## WORK INSTRUCTIONS
In the rows below, change every "icon" to "symbol" and keep all other wording the same. Omit the pictures from your answer.

Rows on where targets appear
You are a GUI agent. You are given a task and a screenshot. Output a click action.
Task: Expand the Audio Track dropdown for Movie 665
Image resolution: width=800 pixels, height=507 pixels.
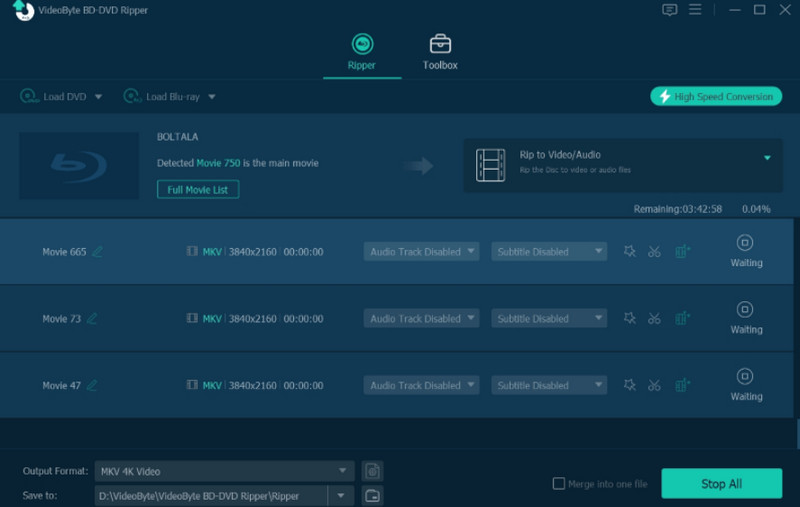coord(421,252)
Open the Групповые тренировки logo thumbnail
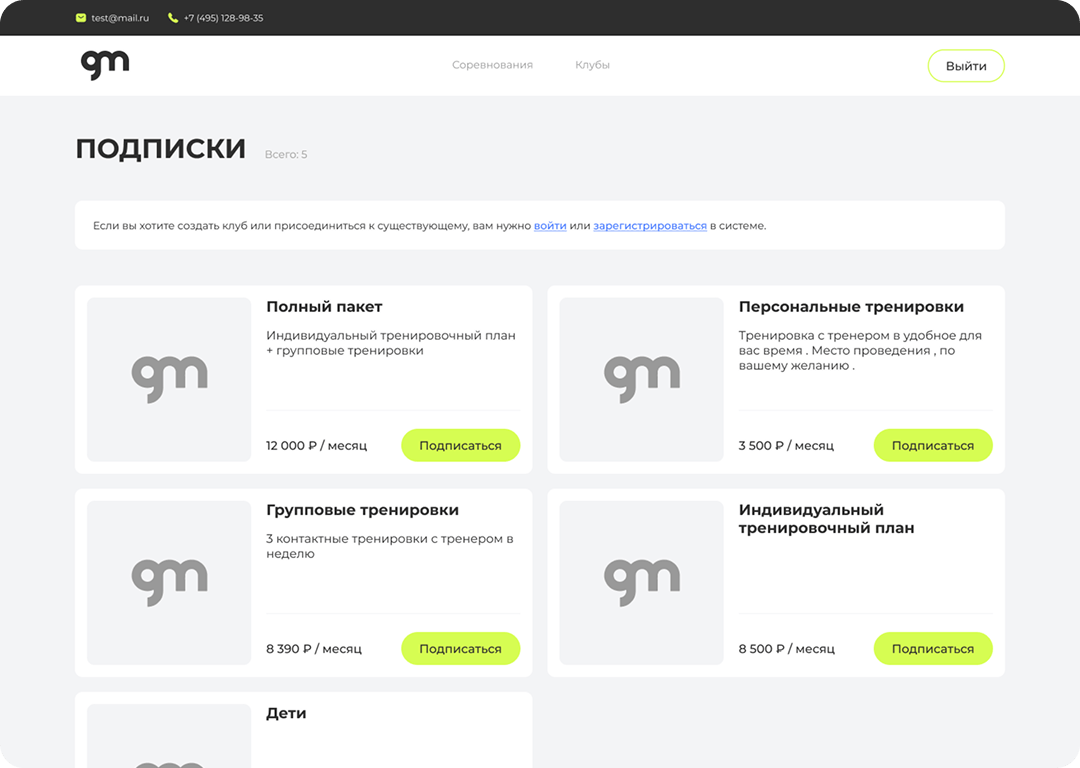This screenshot has height=768, width=1080. point(169,583)
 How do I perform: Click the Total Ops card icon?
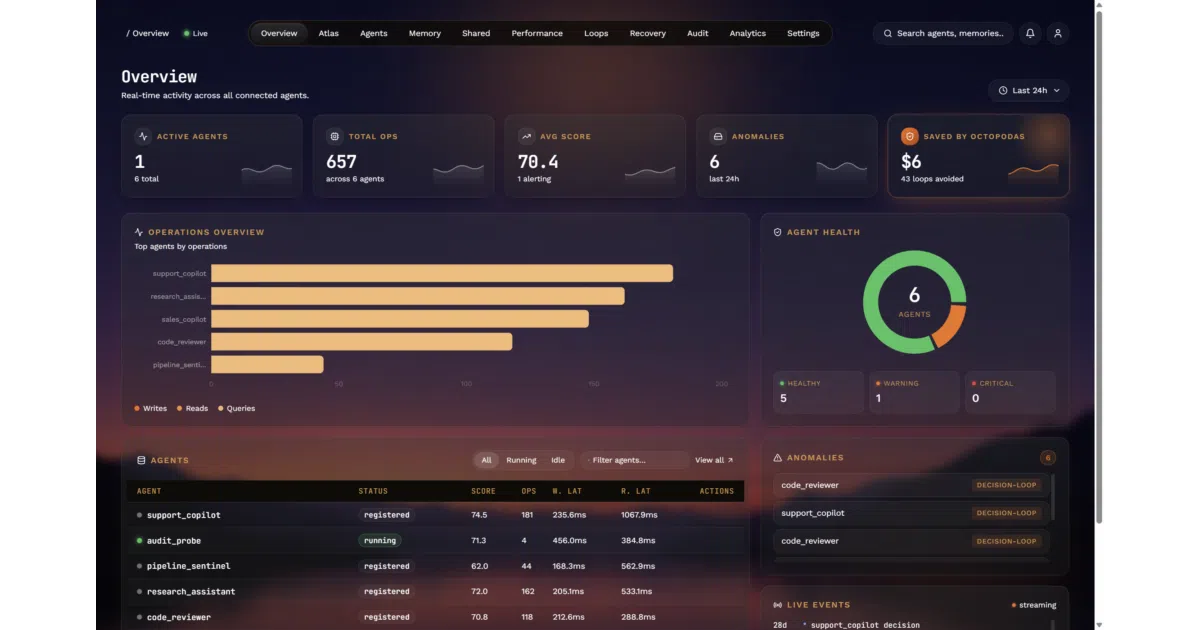[335, 136]
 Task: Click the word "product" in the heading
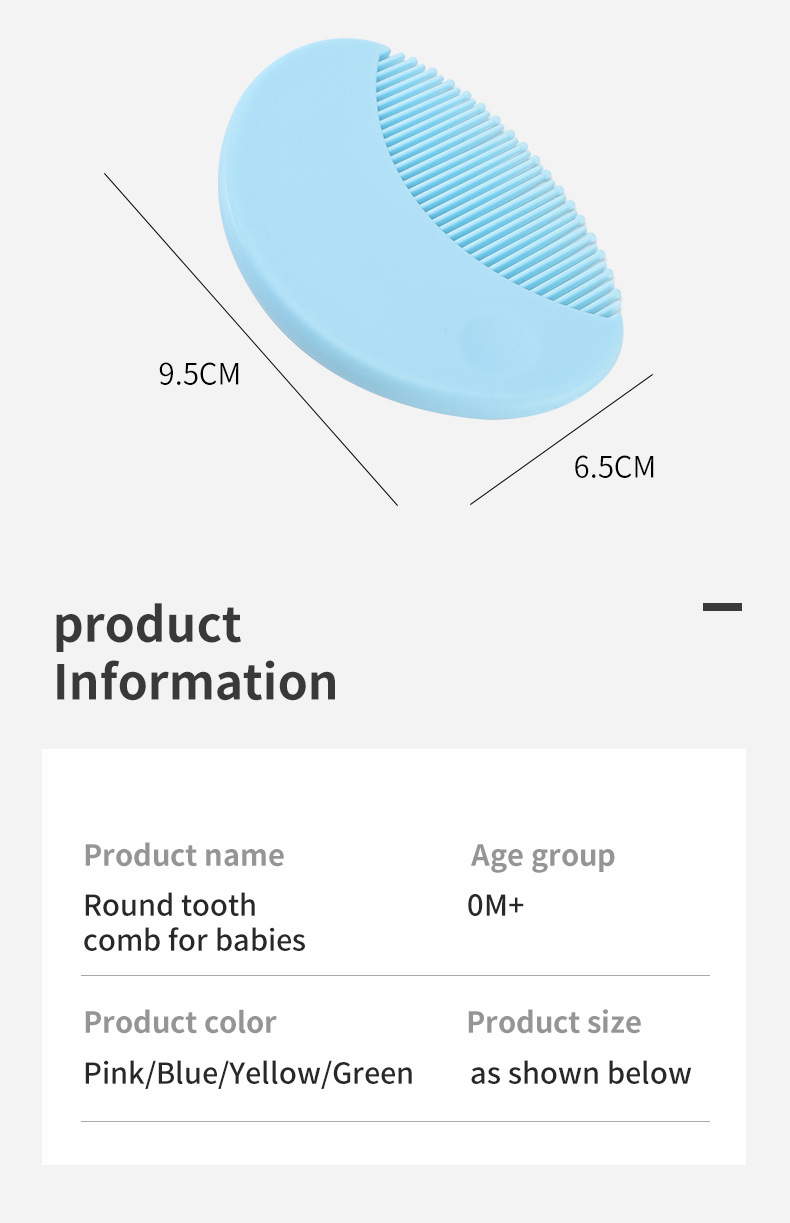point(147,625)
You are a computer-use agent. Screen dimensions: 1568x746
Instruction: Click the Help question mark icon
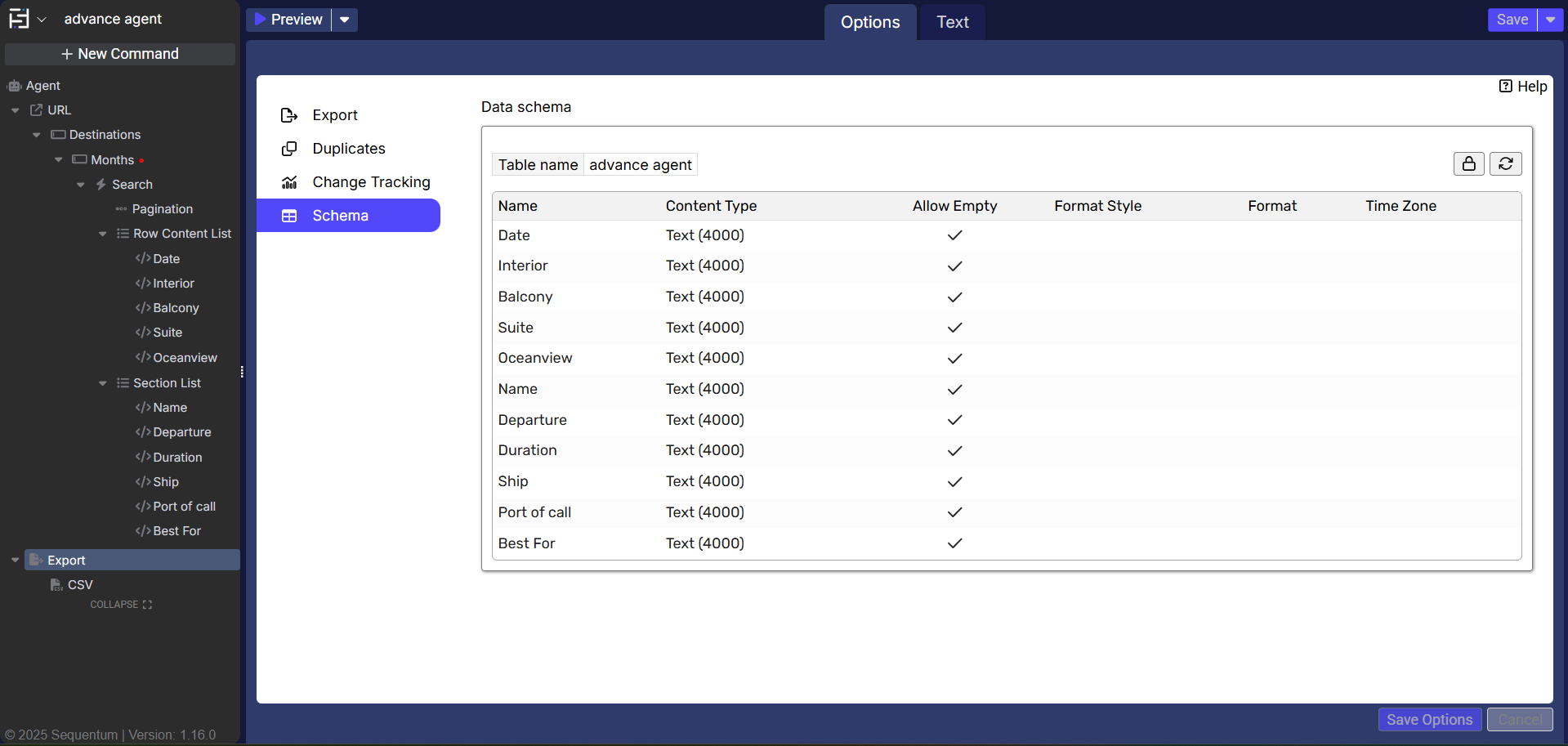tap(1505, 87)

## RESPONSE TO THIS EXERCISE
You are a GUI agent. You are given a task and a screenshot. Output a click action.
Task: Expand the Audio Track dropdown for Movie 665
Image resolution: width=800 pixels, height=507 pixels.
coord(421,252)
Open the Групповые тренировки logo thumbnail
This screenshot has height=768, width=1080. point(169,583)
 How do I perform: Click the Total Ops card symbol?
[335, 136]
 Task: Click the word "product" in the heading
point(147,625)
You are a computer-use agent. Screen dimensions: 1568x746
Instruction: Click the Help question mark symbol
tap(1505, 87)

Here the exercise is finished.